Mancini porta l'Inter e Moratti in tribunale

Il legale dell'allenatore: "Gli adempimenti cui si appella la società andavano fatti valere entro dieci giorni, non dopo mesi". Il tecnico: "L'Inter ha abusato di vicende false e
illecite che hanno gravemente offeso la mia reputazione"

Milano - "L’Inter ha abusato di vicende false e illecite che hanno gravemente offeso il mio onore e la mia reputazione". Così Roberto Mancini, tecnico nerazzurro esonerato ieri, ha annunciato di aver dato mandato al suo legale di tutelare la sua immagine "in tutti le sedi competenti". Mancini risponde a muso duro alle motivazioni con le quali l'Inter ha motivato il suo esonero, cioè le parole pronunciate dal tecnico subito dopo l'emininazione in Champions a opera del Liverpool (Mancini disse che a fine stagione se ne sarebbe andato, ndr) ma anche "i fatti più recentemente emersi nelle cronache giornalistiche", ovvero le intercettazioni. Ed è proprio questo aspetto che, a ben vedere, ha fatto infuriare l'allenatore.

Il comunicato del tecnico Questo il testo del comunicato diramato Mancini: "Con riferimento al comunicato stampa dell’Internazionale Fc pubblicato questa mattina dai maggiori quotidiani nazionali e stranieri e diffuso dalle principali emittenti televisive italiane e europee, nel prendere atto che la decisione è scaturita da vicende che hanno gravemente offeso il mio onore e la mia reputazione, la cui illecita diffusione è stata censurata con plurime querele davanti alle competenti procure, ho dato incarico al mio legale di fiducia di tutelare la mia immagine in tutte le sedi competenti, stigmatizzando il comportamento della società datrice di lavoro nella parte in cui ha inteso abusare di vicende false e illecite. Come allenatore ringrazio il presidente Massimo Moratti, Gabriele Oriali e tutto lo staff che mi ha sostenuto, la squadra e soprattutto tutti i tifosi nerazzurri che mi hanno accompagnato per quattro anni di grandi successi e indimenticabili emozioni e per la stima e gratitudine che continuano a manifestarmi. Roberto Mancini".

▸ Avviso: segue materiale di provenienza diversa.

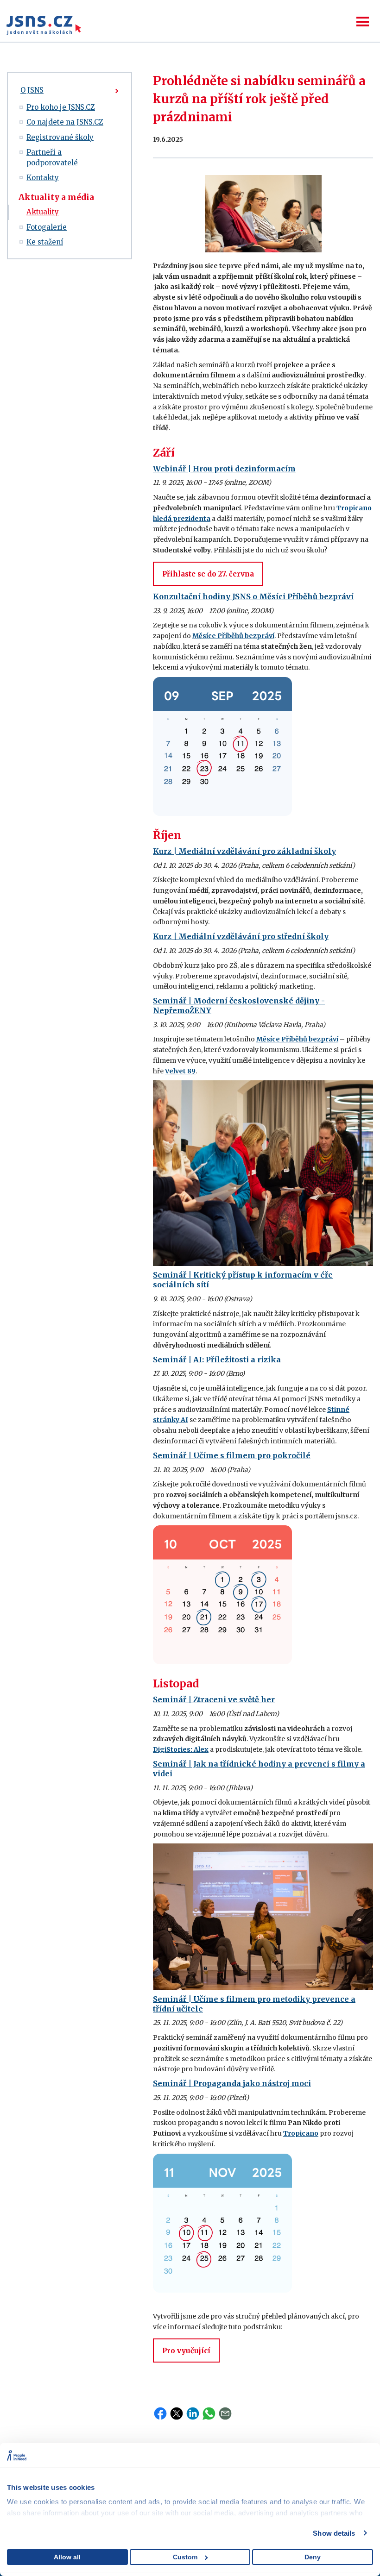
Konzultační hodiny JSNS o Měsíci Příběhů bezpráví (253, 596)
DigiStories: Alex (181, 1749)
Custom (185, 2557)
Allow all (67, 2557)
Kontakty (42, 177)
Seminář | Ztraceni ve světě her (214, 1699)
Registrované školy (60, 137)
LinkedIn (192, 2413)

Richiesta danni Mancini chiederà i danni alla società di Moratti. Lo spiega l’avvocato dell’ex tecnico nerazzurro, Stefano Gagliardi. "Adesso aspettiamo di vedere cosa fa l’Inter - dice il legale riferendosi al contratto -. Noi ci atteniamo al contratto nazionale allenatori che ha delle norme chiarissime che prevedono delle decadenze a carico della società che voglia far valere dei presunti inadempimenti, che sono di dieci giorni dall’evento e qua qualsiasi evento nominato nel comunicato è scaduto da mesi e non da dieci giorni. E poi ci saranno azioni a tutela dell’immagine di Mancini che questo comunicato, che purtroppo è andato in giro anche all’estero ha danneggiato".